North Korea has threatened to resume long-range missile testing and demanded that the United States apologise for calling the reclusive country "an outpost of tyranny", official media reported.

The threat follows a February 10 announcement in which North Korea officially said for the first time it had nuclear arms and was pulling out six-way disarmament talks with the United States, China, Russia, Japan and South Korea.

The Korean-language version of a Korean Central News Agency (KCNA) report late on Wednesday quoted a Foreign Ministry statement saying North Korea had a right to test-fire missiles, despite a moratorium that has been in place for six years.

North Korea did not feel bound by the 1999 moratorium on missile testing, reached when it was in non-proliferation talks with the administration of then US President Bill Clinton, the state news agency said.

The North said its dialogue with Washington ended with the arrival of the Bush administration in 2001 and that meant it had the right to resume missile testing.
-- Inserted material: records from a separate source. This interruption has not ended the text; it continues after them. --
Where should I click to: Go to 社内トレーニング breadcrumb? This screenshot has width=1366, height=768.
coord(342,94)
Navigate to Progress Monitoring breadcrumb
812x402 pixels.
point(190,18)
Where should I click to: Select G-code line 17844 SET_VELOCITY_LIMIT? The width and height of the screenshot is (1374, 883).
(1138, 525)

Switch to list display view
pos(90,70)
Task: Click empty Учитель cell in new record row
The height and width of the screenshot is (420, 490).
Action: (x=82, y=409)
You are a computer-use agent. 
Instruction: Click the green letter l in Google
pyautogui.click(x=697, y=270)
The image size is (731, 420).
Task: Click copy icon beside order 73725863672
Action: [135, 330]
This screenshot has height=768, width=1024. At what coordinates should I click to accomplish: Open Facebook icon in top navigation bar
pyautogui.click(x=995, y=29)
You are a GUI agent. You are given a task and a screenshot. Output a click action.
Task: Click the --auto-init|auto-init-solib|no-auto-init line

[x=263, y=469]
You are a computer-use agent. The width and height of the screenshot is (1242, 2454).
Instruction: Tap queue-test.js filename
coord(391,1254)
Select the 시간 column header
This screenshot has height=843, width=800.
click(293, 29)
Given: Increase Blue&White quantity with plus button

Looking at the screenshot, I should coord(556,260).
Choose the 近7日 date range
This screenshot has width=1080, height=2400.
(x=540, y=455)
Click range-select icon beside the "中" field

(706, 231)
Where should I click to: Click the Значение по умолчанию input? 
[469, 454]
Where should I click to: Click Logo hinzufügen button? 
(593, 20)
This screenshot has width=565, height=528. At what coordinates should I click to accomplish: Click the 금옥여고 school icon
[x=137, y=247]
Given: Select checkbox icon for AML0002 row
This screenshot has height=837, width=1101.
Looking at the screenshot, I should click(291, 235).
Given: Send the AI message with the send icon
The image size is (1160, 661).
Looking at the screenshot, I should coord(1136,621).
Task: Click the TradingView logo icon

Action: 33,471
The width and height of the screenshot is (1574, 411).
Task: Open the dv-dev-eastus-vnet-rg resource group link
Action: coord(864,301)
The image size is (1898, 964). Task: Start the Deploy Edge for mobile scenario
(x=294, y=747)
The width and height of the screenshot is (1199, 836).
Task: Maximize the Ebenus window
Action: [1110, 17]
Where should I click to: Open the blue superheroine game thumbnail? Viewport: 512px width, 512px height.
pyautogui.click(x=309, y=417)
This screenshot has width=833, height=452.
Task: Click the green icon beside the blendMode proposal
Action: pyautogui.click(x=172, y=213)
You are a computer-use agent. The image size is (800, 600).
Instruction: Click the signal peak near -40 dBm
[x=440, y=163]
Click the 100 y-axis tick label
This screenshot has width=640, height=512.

"There is now no binding force for us on the moratorium on missile testing," the Korean-language report said. "We are not legally bound by an international treaty, or anything else on the missile issue." North Korea has criticised the Bush administration for first branding it part of an "axis of evil" and more recently describing it as an "outpost of tyranny".

"The US should apologise for his above-said remarks and withdraw them, renounce its hostile policy aimed at a regime change in DPRK (North Korea) and clarify its political willingness to co-exist with DPRK in peace and show it in practice," the report said.